Walaupun telah mengalami beberapa kali renovasi, keaslian arsitektur masjid ini tetap terjaga dengan baik.
Selain sebagai tempat ibadah, Masjid Besar Kuno Taman juga berperan sebagai pusat kegiatan keagamaan dan sosial masyarakat.
Pada bulan Ramadan, masjid ini selalu ramai dikunjungi oleh jemaah untuk melaksanakan salat tarawih, salat malam, dan beritikaf.
Keberadaan masjid ini juga menjadi bukti nyata peran penting agama Islam dalam membentuk budaya dan masyarakat Madiun.
Masjid Besar Kuno Taman tidak hanya menjadi tempat ibadah, tetapi juga destinasi wisata religi dan budaya yang populer di Kota Madiun.

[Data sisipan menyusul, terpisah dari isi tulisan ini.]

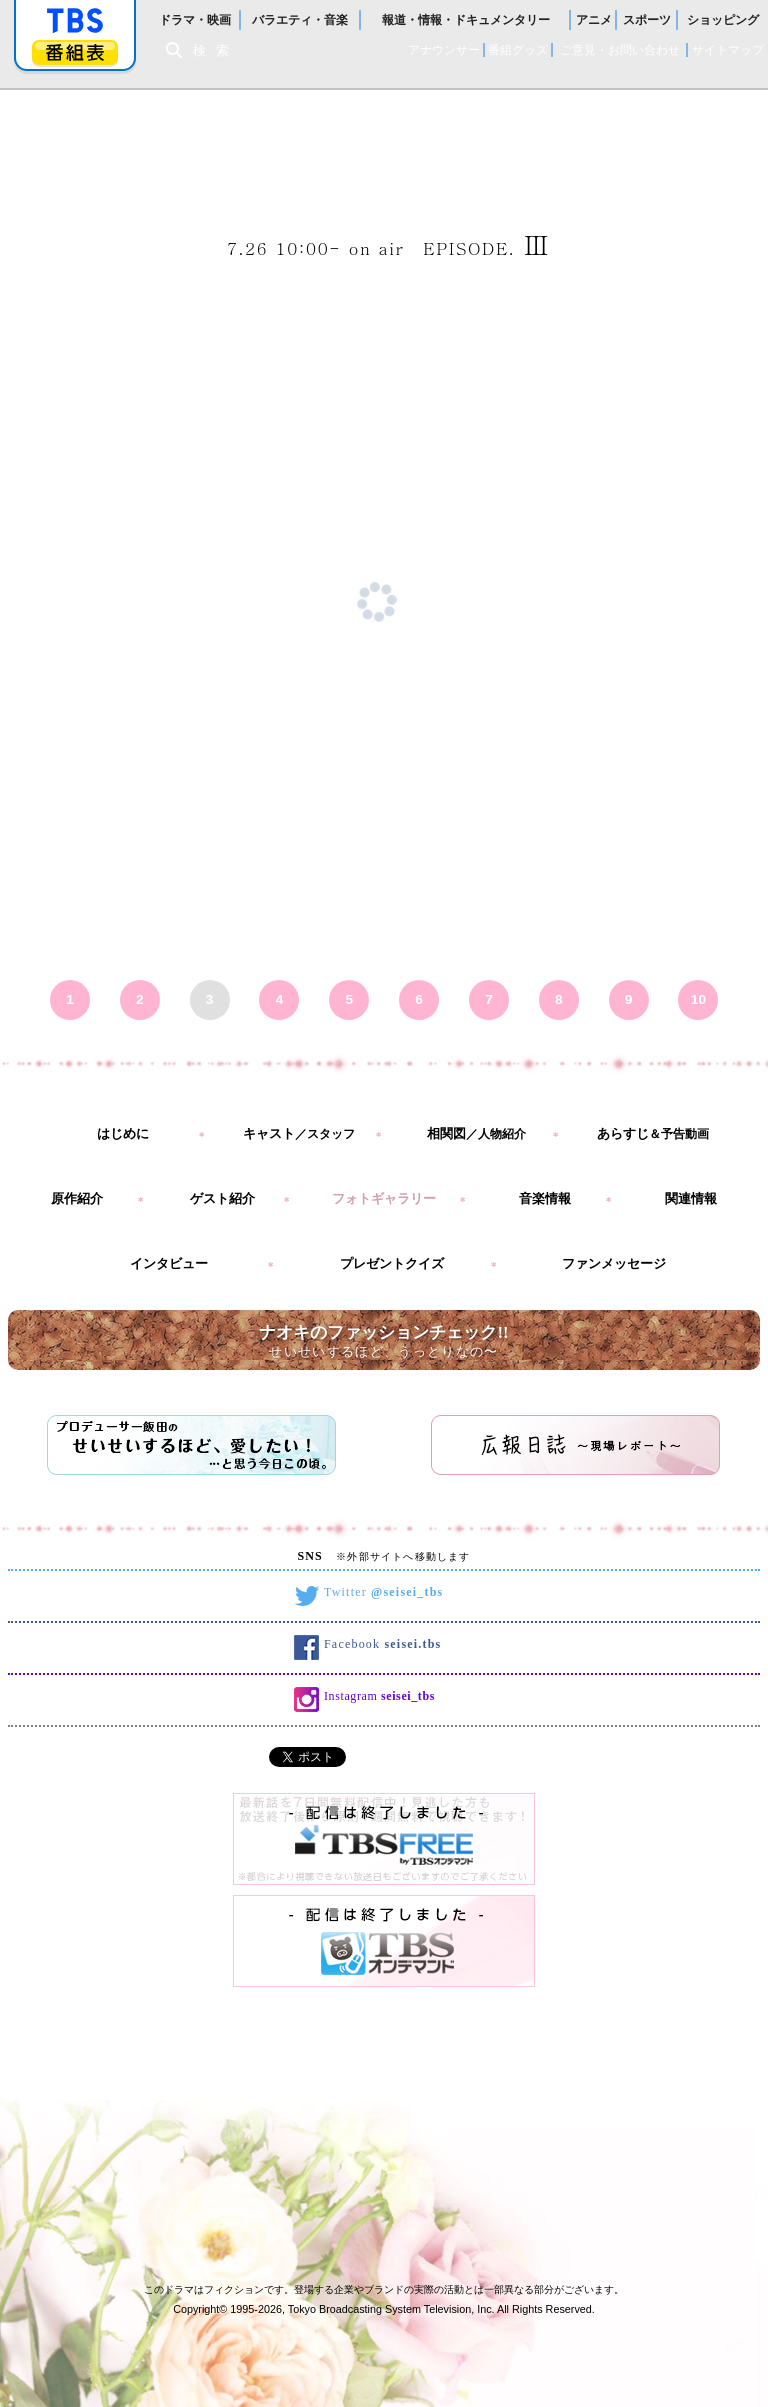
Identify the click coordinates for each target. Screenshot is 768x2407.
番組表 (75, 52)
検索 (216, 50)
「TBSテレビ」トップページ (75, 21)
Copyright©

Pengunjung dapat menikmati keindahan arsitektur kuno masjid ini sambil mempelajari sejarah dan perannya dalam penyebaran Islam di wilayah Madiun.
Di samping itu, kompleks masjid ini juga memiliki makam kuno para bupati Madiun, yang menambah nilai historis dan spiritual tempat ini.
Pada tahun 1981, Masjid Besar Kuno Taman resmi masuk dalam daftar peninggalan cagar budaya.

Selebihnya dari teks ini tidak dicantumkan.